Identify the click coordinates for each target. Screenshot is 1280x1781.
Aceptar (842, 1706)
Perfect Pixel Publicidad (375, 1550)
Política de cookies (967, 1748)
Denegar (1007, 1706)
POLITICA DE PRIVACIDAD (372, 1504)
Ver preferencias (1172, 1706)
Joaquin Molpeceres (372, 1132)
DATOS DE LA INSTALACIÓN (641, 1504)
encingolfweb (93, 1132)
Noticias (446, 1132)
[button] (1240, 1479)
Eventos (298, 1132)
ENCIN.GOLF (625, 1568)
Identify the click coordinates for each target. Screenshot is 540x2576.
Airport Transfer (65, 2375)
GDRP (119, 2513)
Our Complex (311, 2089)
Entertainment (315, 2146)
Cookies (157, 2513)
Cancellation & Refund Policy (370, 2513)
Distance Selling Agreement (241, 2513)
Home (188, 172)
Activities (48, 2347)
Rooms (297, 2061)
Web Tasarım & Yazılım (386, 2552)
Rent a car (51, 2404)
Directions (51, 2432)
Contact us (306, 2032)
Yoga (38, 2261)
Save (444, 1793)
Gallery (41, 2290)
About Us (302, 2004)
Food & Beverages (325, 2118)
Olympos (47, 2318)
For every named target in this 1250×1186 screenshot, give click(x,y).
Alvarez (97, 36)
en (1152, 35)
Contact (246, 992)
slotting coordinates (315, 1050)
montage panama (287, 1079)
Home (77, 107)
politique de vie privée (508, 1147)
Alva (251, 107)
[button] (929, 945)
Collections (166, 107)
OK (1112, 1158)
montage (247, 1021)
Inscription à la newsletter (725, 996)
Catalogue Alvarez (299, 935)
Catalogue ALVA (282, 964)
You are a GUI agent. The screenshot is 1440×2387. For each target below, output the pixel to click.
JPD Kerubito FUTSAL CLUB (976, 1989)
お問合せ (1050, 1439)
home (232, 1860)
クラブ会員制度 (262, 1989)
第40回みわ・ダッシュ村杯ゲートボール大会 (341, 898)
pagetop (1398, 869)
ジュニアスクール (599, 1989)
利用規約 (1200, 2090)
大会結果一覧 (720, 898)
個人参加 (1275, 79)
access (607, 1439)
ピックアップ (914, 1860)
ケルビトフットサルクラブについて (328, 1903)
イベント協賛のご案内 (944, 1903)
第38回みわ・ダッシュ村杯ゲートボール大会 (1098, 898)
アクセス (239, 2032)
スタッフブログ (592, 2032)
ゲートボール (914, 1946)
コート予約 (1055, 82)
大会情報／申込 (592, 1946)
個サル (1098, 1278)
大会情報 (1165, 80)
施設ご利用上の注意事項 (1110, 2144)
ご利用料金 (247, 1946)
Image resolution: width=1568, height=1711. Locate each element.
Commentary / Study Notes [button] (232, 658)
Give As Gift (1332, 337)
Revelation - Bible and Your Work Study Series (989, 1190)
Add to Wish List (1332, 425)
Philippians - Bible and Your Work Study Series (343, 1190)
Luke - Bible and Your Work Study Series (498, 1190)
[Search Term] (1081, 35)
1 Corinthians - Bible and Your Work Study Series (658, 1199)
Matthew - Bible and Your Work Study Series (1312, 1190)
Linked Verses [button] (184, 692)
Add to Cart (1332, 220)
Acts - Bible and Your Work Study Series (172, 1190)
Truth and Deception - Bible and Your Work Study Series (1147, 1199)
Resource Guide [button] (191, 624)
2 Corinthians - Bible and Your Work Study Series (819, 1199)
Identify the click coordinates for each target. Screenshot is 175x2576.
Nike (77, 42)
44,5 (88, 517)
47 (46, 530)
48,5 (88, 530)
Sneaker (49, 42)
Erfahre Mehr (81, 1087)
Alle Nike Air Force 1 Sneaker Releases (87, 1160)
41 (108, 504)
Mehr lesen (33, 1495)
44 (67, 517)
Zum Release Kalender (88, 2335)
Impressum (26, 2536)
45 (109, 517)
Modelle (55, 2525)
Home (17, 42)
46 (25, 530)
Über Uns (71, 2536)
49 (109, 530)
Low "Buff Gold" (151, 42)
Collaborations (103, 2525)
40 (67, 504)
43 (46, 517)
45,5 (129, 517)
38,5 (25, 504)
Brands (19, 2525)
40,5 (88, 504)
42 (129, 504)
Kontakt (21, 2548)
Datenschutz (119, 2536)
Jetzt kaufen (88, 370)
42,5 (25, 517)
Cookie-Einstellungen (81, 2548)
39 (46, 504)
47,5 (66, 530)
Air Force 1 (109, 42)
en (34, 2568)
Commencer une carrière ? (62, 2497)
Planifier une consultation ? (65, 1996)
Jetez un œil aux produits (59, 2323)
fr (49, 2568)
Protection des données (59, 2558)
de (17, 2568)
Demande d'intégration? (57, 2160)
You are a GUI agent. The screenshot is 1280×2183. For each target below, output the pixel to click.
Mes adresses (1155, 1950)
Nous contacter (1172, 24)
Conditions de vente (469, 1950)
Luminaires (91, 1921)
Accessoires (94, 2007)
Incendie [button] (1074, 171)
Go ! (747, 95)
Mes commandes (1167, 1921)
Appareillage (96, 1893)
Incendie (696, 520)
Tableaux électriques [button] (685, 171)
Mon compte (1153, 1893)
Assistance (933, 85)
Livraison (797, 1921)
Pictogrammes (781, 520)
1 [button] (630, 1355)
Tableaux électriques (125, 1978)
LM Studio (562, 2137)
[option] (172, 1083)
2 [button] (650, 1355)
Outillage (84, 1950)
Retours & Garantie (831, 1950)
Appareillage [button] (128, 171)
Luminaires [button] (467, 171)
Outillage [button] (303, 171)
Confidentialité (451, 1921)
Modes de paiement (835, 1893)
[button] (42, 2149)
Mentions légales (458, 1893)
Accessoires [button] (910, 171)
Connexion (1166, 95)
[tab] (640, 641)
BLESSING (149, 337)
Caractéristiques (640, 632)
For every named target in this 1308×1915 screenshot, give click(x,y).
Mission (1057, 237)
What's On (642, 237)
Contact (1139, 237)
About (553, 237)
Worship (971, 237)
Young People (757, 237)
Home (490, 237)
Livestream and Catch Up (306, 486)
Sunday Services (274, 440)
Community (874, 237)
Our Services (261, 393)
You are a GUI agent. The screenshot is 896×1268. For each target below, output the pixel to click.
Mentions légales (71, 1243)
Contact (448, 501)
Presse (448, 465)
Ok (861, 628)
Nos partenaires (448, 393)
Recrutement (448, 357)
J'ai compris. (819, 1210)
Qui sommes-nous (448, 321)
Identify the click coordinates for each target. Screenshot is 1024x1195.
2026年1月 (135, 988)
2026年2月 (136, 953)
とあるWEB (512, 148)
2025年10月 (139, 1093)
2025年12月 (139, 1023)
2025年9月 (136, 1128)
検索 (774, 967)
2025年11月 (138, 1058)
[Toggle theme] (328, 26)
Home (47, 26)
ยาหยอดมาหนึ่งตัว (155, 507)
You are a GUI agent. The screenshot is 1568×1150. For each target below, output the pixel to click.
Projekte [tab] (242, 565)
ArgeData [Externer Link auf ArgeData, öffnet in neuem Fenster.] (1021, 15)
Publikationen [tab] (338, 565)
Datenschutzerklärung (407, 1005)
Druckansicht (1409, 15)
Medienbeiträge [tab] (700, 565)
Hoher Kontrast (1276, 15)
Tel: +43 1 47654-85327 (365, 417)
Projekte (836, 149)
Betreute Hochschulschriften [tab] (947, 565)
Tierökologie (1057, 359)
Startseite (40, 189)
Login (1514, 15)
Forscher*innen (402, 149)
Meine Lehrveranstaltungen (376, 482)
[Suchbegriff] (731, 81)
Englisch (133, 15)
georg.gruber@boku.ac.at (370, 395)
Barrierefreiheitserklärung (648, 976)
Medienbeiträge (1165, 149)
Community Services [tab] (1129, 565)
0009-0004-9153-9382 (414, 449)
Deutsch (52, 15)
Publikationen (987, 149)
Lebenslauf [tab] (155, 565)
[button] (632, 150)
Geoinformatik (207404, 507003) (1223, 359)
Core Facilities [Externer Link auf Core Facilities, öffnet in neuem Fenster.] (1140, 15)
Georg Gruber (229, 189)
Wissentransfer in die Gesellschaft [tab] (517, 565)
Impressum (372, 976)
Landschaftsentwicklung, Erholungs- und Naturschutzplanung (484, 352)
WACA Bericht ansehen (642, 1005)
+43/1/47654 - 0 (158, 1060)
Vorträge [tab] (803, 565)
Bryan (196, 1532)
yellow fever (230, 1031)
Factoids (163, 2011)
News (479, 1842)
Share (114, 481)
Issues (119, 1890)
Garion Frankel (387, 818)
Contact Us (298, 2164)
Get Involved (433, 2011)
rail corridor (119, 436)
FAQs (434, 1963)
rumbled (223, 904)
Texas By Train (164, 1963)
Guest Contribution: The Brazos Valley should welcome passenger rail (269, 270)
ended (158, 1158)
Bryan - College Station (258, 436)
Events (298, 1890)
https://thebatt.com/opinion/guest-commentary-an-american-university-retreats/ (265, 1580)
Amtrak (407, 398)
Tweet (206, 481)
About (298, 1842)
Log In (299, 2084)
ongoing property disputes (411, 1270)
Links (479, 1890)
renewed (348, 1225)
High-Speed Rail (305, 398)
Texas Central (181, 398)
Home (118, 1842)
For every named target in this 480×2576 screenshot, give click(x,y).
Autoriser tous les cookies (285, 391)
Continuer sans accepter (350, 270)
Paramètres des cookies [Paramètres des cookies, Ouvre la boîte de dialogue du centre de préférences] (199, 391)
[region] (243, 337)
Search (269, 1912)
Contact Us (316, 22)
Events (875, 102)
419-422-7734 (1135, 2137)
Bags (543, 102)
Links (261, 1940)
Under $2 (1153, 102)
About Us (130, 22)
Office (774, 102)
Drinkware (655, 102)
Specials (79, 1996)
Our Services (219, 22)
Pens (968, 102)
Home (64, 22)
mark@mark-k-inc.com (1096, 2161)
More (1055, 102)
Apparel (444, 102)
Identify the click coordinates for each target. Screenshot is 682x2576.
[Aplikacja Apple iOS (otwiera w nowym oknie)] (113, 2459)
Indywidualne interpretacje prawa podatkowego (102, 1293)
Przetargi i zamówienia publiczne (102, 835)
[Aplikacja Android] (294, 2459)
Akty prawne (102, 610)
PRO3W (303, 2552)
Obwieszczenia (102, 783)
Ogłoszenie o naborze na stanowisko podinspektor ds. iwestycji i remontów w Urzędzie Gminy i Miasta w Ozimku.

- - - - - - -

> **What is required**
Reproduce the lines of the data above unchanged, from the line with "Protection des données (59, 2558)" to the line with "Mes commandes (1167, 1921)", including both of those lines.

> **Expected answer**
Protection des données (59, 2558)
de (17, 2568)
Demande d'intégration? (57, 2160)
You are a GUI agent. The screenshot is 1280×2183. For each target below, output the pixel to click.
Mes adresses (1155, 1950)
Nous contacter (1172, 24)
Conditions de vente (469, 1950)
Luminaires (91, 1921)
Accessoires (94, 2007)
Incendie [button] (1074, 171)
Go ! (747, 95)
Mes commandes (1167, 1921)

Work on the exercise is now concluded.